WORK INSTRUCTIONS | Give the lines of the rows below as a numbered list, leaving out any blank lines.

===== PROVIDED RECORDS =====

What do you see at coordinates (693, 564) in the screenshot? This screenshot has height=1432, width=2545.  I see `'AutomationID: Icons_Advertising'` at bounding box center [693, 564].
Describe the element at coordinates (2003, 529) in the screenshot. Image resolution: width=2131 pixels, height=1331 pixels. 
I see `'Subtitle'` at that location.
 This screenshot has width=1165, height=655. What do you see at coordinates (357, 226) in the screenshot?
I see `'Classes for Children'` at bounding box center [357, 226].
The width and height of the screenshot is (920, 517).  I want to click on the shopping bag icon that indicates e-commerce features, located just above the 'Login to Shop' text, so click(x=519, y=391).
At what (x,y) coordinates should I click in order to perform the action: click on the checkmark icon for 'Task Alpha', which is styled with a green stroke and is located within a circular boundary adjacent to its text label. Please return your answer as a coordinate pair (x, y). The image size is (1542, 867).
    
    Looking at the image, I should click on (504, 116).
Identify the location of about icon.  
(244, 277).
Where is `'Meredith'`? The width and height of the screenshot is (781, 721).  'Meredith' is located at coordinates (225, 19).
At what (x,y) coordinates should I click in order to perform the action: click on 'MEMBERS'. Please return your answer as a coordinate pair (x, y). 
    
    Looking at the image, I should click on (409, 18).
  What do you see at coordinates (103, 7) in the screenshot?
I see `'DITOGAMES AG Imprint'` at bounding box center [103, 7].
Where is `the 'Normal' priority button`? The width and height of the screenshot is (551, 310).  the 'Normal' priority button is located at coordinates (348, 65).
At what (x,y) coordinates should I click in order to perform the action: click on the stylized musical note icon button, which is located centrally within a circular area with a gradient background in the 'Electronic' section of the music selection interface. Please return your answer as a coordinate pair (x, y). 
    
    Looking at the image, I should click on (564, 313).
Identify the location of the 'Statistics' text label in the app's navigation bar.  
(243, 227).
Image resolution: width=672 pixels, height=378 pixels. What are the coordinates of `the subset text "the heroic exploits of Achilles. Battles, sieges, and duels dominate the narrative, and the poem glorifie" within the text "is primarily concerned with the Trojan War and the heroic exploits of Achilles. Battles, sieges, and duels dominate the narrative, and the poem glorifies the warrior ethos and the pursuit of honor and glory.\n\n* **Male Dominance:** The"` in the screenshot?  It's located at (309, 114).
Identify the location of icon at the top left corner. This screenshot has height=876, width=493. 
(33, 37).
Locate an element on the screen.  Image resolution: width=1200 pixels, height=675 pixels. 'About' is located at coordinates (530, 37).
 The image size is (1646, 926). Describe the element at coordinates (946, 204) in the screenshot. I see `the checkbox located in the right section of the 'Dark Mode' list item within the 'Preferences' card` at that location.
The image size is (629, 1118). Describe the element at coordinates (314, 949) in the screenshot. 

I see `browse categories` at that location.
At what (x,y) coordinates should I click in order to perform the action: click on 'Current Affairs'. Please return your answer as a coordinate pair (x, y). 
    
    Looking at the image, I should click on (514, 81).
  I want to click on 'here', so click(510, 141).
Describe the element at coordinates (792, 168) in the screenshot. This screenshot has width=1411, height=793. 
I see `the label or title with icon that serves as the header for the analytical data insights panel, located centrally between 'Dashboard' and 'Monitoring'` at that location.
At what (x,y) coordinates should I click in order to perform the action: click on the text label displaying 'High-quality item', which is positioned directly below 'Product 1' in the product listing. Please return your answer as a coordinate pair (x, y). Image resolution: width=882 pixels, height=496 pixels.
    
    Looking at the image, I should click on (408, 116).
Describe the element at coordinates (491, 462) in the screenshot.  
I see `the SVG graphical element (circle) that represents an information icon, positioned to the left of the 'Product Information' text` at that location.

=====

TASK RESULT |
1. What do you see at coordinates (693, 564) in the screenshot? This screenshot has height=1432, width=2545.  I see `'AutomationID: Icons_Advertising'` at bounding box center [693, 564].
2. Describe the element at coordinates (2003, 529) in the screenshot. Image resolution: width=2131 pixels, height=1331 pixels. 
3. I see `'Subtitle'` at that location.
4.  This screenshot has width=1165, height=655. What do you see at coordinates (357, 226) in the screenshot?
5. I see `'Classes for Children'` at bounding box center [357, 226].
6. The width and height of the screenshot is (920, 517).  I want to click on the shopping bag icon that indicates e-commerce features, located just above the 'Login to Shop' text, so click(x=519, y=391).
7. At what (x,y) coordinates should I click in order to perform the action: click on the checkmark icon for 'Task Alpha', which is styled with a green stroke and is located within a circular boundary adjacent to its text label. Please return your answer as a coordinate pair (x, y). The image size is (1542, 867).
8.     Looking at the image, I should click on (504, 116).
9. Identify the location of about icon.  
10. (244, 277).
11. Where is `'Meredith'`? The width and height of the screenshot is (781, 721).  'Meredith' is located at coordinates (225, 19).
12. At what (x,y) coordinates should I click in order to perform the action: click on 'MEMBERS'. Please return your answer as a coordinate pair (x, y). 
13.     Looking at the image, I should click on (409, 18).
14.   What do you see at coordinates (103, 7) in the screenshot?
15. I see `'DITOGAMES AG Imprint'` at bounding box center [103, 7].
16. Where is `the 'Normal' priority button`? The width and height of the screenshot is (551, 310).  the 'Normal' priority button is located at coordinates (348, 65).
17. At what (x,y) coordinates should I click in order to perform the action: click on the stylized musical note icon button, which is located centrally within a circular area with a gradient background in the 'Electronic' section of the music selection interface. Please return your answer as a coordinate pair (x, y). 
18.     Looking at the image, I should click on (564, 313).
19. Identify the location of the 'Statistics' text label in the app's navigation bar.  
20. (243, 227).
21. Image resolution: width=672 pixels, height=378 pixels. What are the coordinates of `the subset text "the heroic exploits of Achilles. Battles, sieges, and duels dominate the narrative, and the poem glorifie" within the text "is primarily concerned with the Trojan War and the heroic exploits of Achilles. Battles, sieges, and duels dominate the narrative, and the poem glorifies the warrior ethos and the pursuit of honor and glory.\n\n* **Male Dominance:** The"` in the screenshot?  It's located at (309, 114).
22. Identify the location of icon at the top left corner. This screenshot has height=876, width=493. 
23. (33, 37).
24. Locate an element on the screen.  Image resolution: width=1200 pixels, height=675 pixels. 'About' is located at coordinates (530, 37).
25.  The image size is (1646, 926). Describe the element at coordinates (946, 204) in the screenshot. I see `the checkbox located in the right section of the 'Dark Mode' list item within the 'Preferences' card` at that location.
26. The image size is (629, 1118). Describe the element at coordinates (314, 949) in the screenshot. 
27. I see `browse categories` at that location.
28. At what (x,y) coordinates should I click in order to perform the action: click on 'Current Affairs'. Please return your answer as a coordinate pair (x, y). 
29.     Looking at the image, I should click on (514, 81).
30.   I want to click on 'here', so click(510, 141).
31. Describe the element at coordinates (792, 168) in the screenshot. This screenshot has width=1411, height=793. 
32. I see `the label or title with icon that serves as the header for the analytical data insights panel, located centrally between 'Dashboard' and 'Monitoring'` at that location.
33. At what (x,y) coordinates should I click in order to perform the action: click on the text label displaying 'High-quality item', which is positioned directly below 'Product 1' in the product listing. Please return your answer as a coordinate pair (x, y). Image resolution: width=882 pixels, height=496 pixels.
34.     Looking at the image, I should click on (408, 116).
35. Describe the element at coordinates (491, 462) in the screenshot.  
36. I see `the SVG graphical element (circle) that represents an information icon, positioned to the left of the 'Product Information' text` at that location.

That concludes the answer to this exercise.